Le Père Maurice Oudet

Nous dépensons beaucoup d'énergies, de moyens financiers pour porter secours aux plus pauvres, aux plus démunis. Mais sommes-nous assez attentifs aux structures qui engendrent la pauvreté ou qui maintiennent les plus démunis dans leur pauvreté. Sommes-nous capables de nous poser la question suivante  : « Comment se fait-il qu'il y ait encore un milliard de personnes sur la terre qui souffre de la faim, et que parmi elles, 750 millions sont des paysans ?  » Comment se fait-il que l'Afrique subsaharienne soit la seule région du monde où le nombre de sous-nutris est encore en augmentation ?  »
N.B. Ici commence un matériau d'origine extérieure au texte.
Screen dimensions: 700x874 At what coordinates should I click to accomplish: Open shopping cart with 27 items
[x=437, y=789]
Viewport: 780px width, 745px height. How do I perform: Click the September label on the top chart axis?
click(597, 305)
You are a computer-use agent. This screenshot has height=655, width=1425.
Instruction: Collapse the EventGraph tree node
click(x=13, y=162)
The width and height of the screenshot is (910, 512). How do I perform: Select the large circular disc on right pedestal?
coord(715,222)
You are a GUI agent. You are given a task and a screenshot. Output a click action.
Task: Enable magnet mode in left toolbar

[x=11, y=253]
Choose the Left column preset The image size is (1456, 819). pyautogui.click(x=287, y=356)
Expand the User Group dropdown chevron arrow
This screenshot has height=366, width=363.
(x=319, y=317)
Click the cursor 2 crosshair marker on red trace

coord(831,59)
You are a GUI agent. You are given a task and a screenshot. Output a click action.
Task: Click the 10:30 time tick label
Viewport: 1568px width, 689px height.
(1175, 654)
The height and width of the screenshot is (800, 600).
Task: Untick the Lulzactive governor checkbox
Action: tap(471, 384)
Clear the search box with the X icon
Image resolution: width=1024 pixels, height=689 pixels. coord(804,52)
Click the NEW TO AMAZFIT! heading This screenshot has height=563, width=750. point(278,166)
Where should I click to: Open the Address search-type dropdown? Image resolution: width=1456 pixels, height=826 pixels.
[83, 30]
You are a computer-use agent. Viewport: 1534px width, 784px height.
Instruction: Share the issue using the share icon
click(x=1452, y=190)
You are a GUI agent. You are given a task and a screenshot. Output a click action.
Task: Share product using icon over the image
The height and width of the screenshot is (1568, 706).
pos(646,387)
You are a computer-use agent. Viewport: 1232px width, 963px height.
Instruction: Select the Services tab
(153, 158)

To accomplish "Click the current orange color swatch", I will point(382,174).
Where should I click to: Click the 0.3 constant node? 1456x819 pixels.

Or voici qu'un livre (qui vient de sortir sous le titre « Réguler les prix agricoles ») donne des clés pour comprendre pourquoi il a tant de pauvres en Afrique de l'Ouest, et pourquoi la plupart de ces pauvres sont des paysans. Mais surtout l'auteur (Jacques Berthelot, spécialiste du commerce mondial et de l'agriculture) montre que cette situation n'est pas une fatalité. Il suffirait que les gouvernements de la CEDEAO fassent preuve de courage politique pour obtenir à l'OMC (Organisation Mondiale du Commerce) quelques changements relatifs au commerce des produits agricoles. D'après Jacques Berthelot, il faudrait que la CEDEAO fasse reconnaître son droit d'établir des prélèvements variables sur les produits agricoles et alimentaires.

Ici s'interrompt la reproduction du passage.